Humans are also a system, like grass. The individual components responsible for movement are muscles and tendons. Muscles can consciously and unconsciously respond to stimuli. A muscle may twitch to acknowledge a presence in the objective, physical environment (temperature, forces); it may also respond to a request from the subjective, metaphysical environment (the mind - perception, beliefs and desires).

A twitch is usually unconscious; that is… outside of intent – Habit and Instinct. A smooth movement usually has attachments with intention – it is more rooted in intent, and rearing towards consciousness, awareness. Thus, it could be said that (in general) the micro level of movement is unconscious, and the macro level of movement is conscious.

Could I go as far as saying, with respect to society: a person, a micro-movement (twitch), a blade of grass, is inherently unconscious unless it connects with that outside themselves to create a larger micro-movement (a cult, group, movement) and thus effect the organism as a whole (society, the complete human system); a macro-movement.

In this exercise I learned about subtlety of expression, and of how alive we are, even when apparently motionless.

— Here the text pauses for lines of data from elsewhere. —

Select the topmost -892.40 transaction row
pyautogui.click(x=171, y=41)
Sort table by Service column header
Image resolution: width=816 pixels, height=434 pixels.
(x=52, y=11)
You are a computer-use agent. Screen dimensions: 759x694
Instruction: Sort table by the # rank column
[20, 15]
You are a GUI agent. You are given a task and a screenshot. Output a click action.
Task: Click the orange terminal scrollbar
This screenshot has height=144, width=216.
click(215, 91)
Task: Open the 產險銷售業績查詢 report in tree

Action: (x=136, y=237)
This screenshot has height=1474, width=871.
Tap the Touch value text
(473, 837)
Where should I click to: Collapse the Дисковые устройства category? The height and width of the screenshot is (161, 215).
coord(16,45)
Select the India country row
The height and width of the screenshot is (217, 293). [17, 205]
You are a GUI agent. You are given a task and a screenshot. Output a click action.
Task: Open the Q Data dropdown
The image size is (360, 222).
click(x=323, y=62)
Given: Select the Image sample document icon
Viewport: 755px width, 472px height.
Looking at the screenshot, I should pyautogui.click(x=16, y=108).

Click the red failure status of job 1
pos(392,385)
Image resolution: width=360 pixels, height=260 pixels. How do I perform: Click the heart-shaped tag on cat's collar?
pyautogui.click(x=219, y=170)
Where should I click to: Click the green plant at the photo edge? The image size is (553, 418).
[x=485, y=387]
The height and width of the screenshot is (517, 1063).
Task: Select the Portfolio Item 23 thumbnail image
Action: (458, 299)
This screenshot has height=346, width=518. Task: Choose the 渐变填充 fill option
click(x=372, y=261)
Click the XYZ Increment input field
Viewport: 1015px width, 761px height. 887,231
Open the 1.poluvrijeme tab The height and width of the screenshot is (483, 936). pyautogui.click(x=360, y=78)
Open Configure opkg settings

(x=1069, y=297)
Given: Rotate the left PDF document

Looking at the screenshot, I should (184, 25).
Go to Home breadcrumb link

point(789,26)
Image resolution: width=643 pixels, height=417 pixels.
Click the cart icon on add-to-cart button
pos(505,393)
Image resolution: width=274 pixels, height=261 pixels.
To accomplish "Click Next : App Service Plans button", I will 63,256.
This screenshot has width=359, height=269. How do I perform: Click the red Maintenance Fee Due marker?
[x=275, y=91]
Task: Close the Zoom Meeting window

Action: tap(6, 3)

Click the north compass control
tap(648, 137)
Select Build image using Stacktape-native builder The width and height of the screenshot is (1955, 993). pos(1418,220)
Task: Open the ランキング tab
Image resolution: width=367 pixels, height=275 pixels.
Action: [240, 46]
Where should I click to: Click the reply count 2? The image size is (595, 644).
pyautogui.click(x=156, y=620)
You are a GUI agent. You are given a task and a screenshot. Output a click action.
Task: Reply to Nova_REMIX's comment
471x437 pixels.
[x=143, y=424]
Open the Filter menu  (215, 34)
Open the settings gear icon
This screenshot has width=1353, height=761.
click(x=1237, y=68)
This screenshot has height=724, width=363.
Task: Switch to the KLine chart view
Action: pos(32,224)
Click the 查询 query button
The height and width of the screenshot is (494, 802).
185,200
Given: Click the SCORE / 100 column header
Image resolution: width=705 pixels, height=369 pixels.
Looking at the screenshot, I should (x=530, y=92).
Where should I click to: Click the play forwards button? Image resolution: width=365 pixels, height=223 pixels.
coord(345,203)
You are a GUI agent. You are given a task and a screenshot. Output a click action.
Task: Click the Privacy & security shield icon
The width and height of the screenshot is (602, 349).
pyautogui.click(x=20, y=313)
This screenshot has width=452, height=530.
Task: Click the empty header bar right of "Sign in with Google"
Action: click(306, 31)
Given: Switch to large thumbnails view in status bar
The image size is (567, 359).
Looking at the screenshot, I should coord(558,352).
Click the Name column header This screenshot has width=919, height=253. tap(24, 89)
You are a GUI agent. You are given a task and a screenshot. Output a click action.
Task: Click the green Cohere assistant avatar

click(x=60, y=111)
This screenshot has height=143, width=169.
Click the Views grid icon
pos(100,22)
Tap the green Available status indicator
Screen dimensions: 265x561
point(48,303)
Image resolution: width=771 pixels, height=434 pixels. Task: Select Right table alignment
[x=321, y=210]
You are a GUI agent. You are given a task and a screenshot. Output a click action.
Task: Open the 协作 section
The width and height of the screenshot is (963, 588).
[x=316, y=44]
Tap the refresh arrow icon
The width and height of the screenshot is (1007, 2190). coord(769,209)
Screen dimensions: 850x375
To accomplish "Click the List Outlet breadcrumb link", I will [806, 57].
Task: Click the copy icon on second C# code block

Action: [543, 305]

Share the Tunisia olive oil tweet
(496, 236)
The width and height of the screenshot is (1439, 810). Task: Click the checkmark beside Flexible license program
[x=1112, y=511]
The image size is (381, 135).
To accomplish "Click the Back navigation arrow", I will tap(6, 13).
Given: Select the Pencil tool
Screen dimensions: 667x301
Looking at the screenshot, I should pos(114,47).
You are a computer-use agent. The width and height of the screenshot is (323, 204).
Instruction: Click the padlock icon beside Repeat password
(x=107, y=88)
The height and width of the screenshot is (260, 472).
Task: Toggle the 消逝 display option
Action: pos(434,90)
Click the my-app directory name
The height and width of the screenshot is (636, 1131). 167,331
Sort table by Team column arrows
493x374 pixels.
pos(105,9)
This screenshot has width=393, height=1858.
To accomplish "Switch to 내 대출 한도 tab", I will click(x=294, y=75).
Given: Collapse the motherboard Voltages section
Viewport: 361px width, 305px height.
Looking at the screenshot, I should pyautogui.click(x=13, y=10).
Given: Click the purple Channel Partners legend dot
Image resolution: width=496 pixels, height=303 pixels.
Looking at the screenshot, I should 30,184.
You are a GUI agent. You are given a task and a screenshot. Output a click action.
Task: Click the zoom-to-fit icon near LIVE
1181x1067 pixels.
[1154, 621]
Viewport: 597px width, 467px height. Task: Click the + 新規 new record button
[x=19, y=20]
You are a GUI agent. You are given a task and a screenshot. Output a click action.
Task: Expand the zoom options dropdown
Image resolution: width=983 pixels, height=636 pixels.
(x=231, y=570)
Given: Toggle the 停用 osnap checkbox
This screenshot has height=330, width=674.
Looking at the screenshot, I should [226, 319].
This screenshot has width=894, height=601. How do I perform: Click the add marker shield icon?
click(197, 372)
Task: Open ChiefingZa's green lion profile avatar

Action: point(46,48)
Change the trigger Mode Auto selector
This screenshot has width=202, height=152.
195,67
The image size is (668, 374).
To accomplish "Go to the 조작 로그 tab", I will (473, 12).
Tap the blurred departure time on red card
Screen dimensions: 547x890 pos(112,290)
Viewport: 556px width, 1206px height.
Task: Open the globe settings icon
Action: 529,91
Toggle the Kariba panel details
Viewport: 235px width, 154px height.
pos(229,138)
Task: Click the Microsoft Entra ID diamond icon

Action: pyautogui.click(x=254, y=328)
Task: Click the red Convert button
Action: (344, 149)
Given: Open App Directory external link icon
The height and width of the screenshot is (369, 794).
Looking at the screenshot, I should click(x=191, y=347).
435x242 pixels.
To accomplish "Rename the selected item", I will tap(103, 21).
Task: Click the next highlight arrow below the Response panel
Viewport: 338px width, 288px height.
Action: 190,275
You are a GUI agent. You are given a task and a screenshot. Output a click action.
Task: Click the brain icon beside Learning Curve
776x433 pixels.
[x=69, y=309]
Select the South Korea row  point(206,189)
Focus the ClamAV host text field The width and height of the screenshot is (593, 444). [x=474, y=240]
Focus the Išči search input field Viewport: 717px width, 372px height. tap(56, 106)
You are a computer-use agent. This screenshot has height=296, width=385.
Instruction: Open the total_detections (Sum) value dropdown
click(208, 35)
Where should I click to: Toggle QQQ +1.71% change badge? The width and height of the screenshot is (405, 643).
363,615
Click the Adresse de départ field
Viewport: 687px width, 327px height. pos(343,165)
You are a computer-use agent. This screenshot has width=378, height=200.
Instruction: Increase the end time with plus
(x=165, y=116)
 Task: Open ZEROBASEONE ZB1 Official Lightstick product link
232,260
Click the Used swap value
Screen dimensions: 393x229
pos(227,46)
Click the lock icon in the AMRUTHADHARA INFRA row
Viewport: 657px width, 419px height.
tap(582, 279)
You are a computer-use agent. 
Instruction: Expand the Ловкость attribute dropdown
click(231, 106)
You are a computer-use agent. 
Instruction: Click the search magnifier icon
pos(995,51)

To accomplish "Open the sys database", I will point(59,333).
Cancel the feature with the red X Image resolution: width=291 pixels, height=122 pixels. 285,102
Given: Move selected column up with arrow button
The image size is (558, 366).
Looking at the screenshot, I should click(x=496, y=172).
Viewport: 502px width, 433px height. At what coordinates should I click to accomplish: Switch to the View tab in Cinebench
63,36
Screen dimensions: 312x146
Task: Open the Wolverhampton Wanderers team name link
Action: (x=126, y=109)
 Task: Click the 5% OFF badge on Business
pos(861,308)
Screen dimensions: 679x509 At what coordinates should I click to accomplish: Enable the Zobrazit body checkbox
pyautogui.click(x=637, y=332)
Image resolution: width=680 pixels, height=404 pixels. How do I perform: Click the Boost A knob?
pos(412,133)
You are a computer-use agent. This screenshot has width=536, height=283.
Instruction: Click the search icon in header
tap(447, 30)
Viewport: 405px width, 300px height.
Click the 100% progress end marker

I also learned how to hallucinate, to imagine things which I know aren’t there, yet to believe as if they are.

A Tree in the Wind
In this exercise we split up into pairs. Each of us was assigned with the role of Tree or Wind.
For the tree, the idea was to imagine we were rooted in the ground, yet responsive to forces. The main point was that a tree is designed to return to its original position. A tree is a permanent organism, it is ‘immanent’ (inwardly expressive).

The wind on the other hand is a free force. It is in a state of flux. It is an outward expression, a transient organism. Philosophy calls this ‘Transeunt’.

So the person role-playing as the wind acts as a consistent flowing force which would push against the tree gently – like a wash or a slow-motion push. The wind would manipulate and press anything it wanted to, it has freedom. The tree just responds and reinitiates.
This exercise taught me free-flow and the difference between responding and reacting.

Open your Hands
How slowly can you open your fingers from a clenched fist?
In what had to be the most physically compelling exercise, we learn to gradually open our palms from a tightly closed fist to an open expressive hand.

This was to be done over the course of 10 minutes; an excruciating length of time to perform such a small motion that we humans take for granted. I was intrigued.

It drew a spotlight on the numerous bones responsible for moving my fingers. It was like slowing a film to reveal its frames. Motion was not smooth and uniform. Instead the shifting was a chain of microscopic jerks and twitches. I could feel my bones resist the lack of momentum as they creaked on their joints and gasped for fluidity. I felt at once mechanical and robotic. I felt in awe of the complexity of human motion and the anatomy behind it. I felt humiliation for ignorance demonstrated by the average person of this fundamental beauty and complexity. I did, however, feel enlightened and exposed. It was an unveiling, a new level of awareness – of consciousness.

The workshop was an exposure of our uniqueness. It highlighted vulnerability and celebrated it. I felt proud of my imperfections and discovered the beauty of other’s imperfections. The concept of imperfection became irrelevant. My preconceptions of what was ‘beautiful’ dissolved. I was able to observe when I was judging and accept it as judgement, lest I judge myself and experience hypocrisy through that altered state.

I also learned to perceive and appreciate in other ways. The environment allowed for experimentation into other possibilities – it is a rare opportunity that I was allowed to observe a live human in a self conscious, poised and exposed state and reflect on that, in real-time.